- [Task brief] Print exactly the lines from the one containing "This screenshot has width=1170, height=731." through the last line of the records below, both included, and nothing else; omit any pictures.

- [Provided data]

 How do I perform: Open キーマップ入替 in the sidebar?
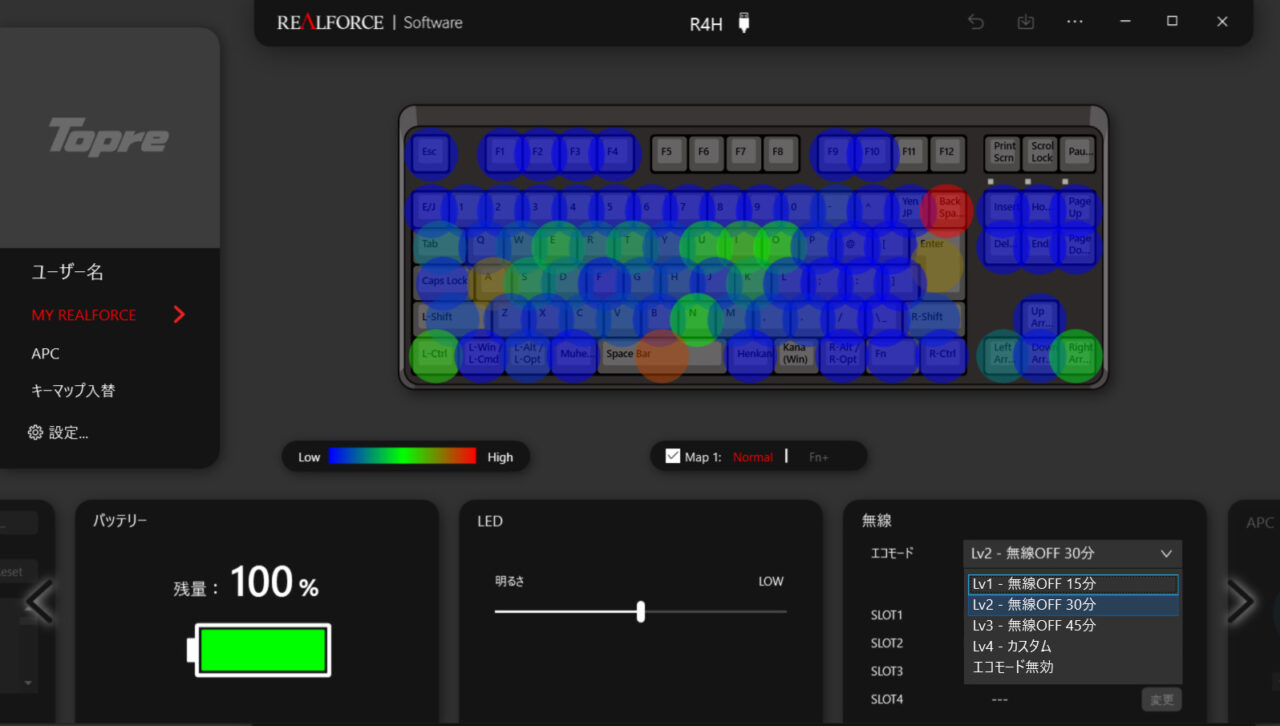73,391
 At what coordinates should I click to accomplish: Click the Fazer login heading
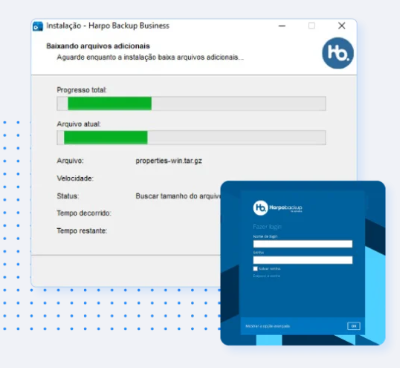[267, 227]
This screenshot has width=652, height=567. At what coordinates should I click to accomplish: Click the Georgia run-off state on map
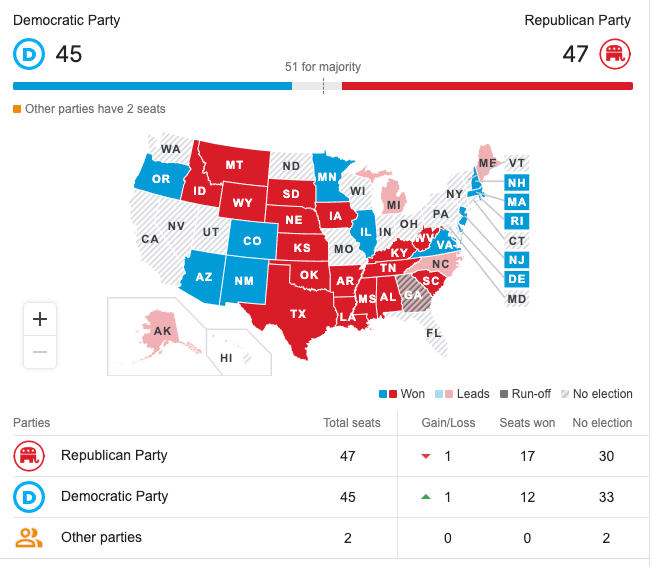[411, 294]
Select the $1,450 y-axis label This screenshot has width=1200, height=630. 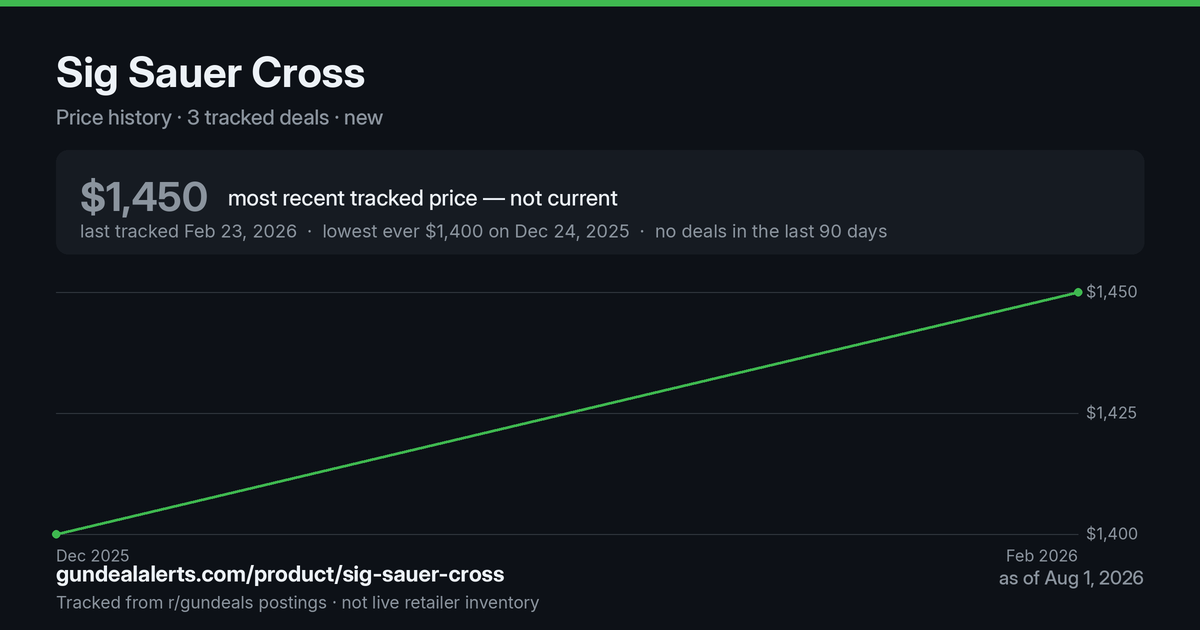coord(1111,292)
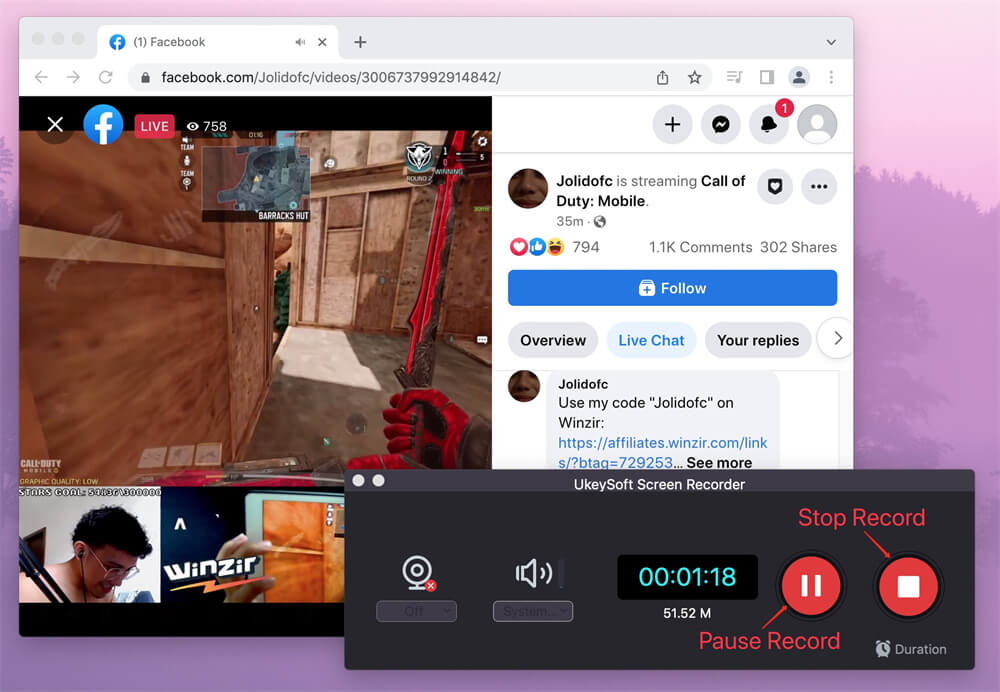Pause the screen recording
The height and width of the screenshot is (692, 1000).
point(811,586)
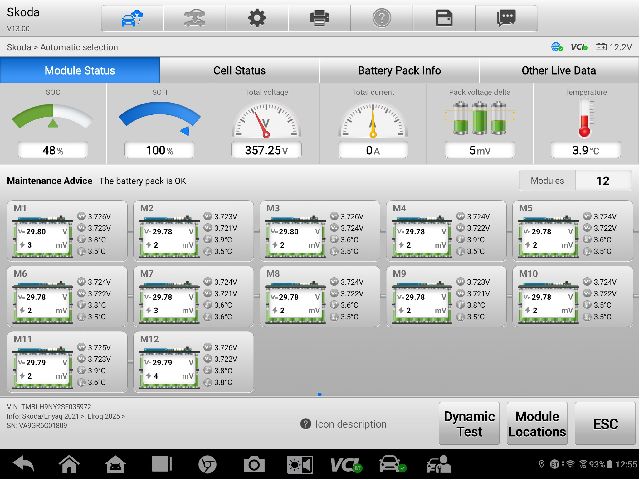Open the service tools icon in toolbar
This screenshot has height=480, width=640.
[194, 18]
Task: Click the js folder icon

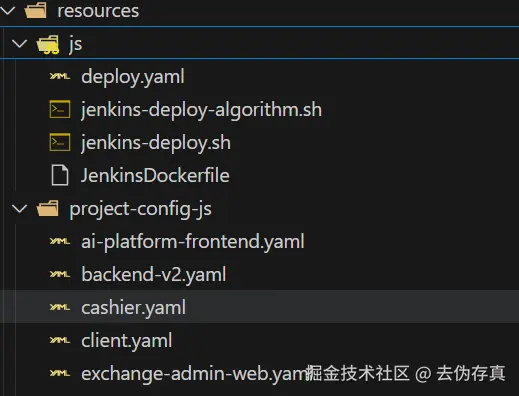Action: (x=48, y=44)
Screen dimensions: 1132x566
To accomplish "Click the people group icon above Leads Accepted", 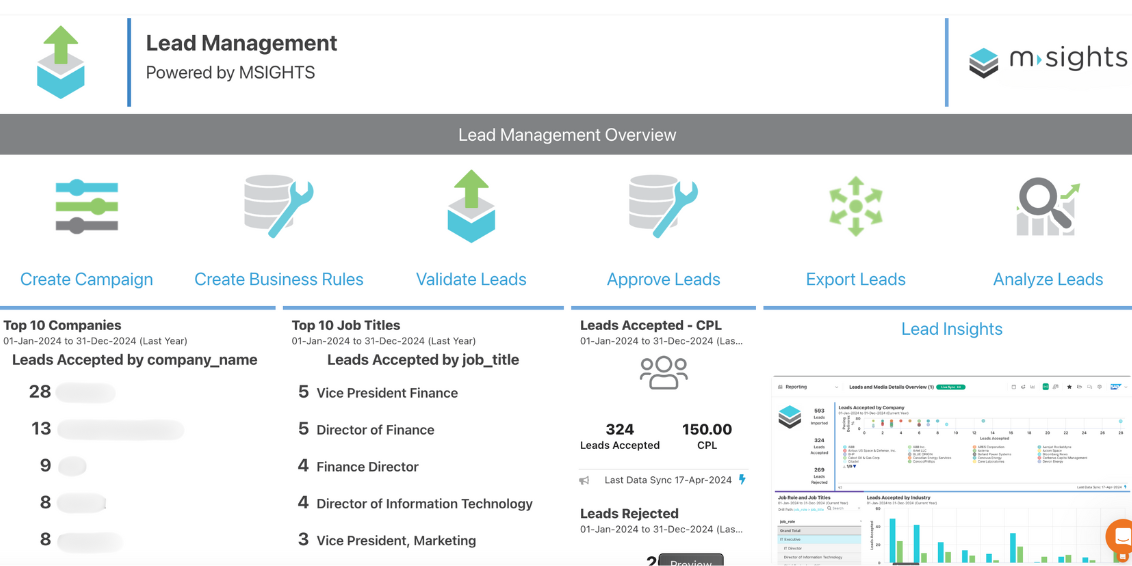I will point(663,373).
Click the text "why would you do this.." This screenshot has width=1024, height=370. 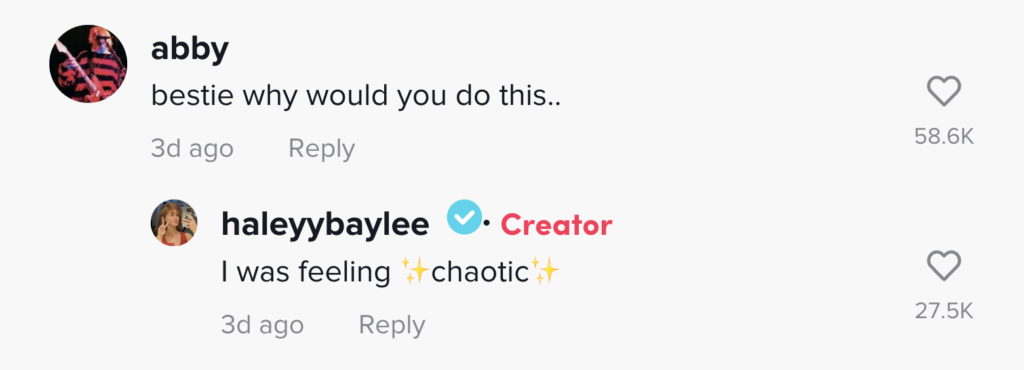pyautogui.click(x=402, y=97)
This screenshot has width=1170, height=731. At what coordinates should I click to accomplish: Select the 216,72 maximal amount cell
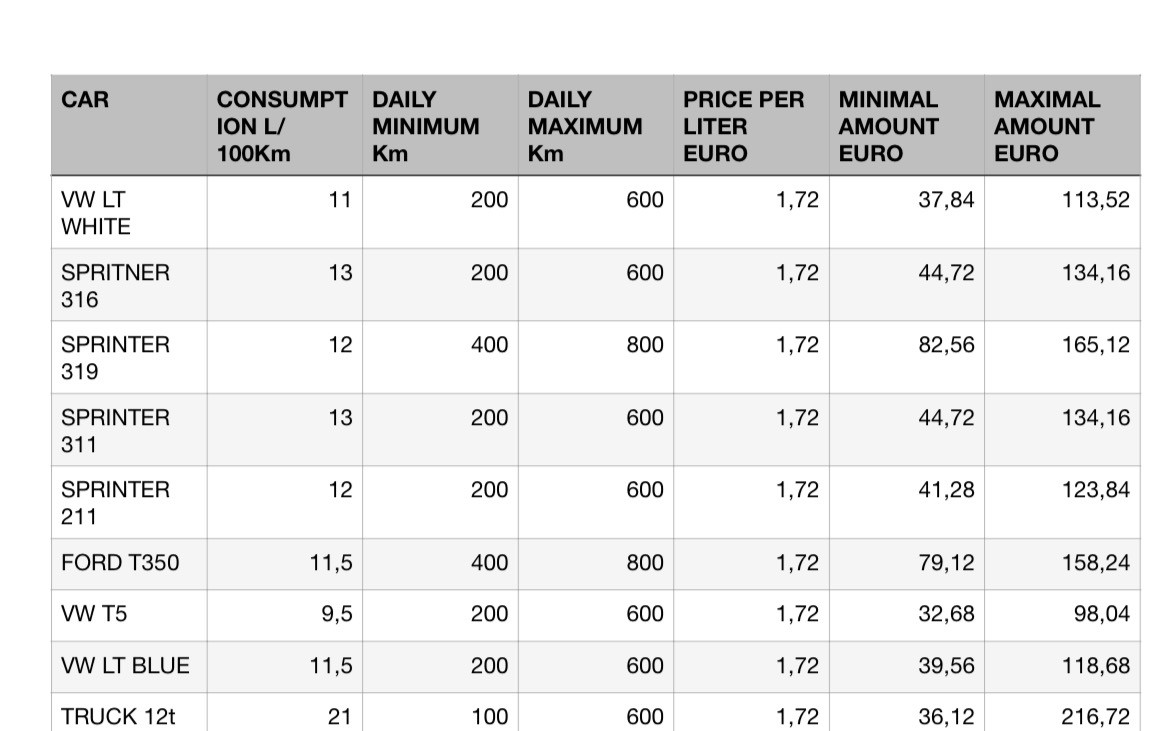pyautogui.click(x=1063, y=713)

- [Task solution]
This screenshot has width=1170, height=731. At what coordinates should I click to accomplish: Select the 216,72 maximal amount cell
pyautogui.click(x=1063, y=713)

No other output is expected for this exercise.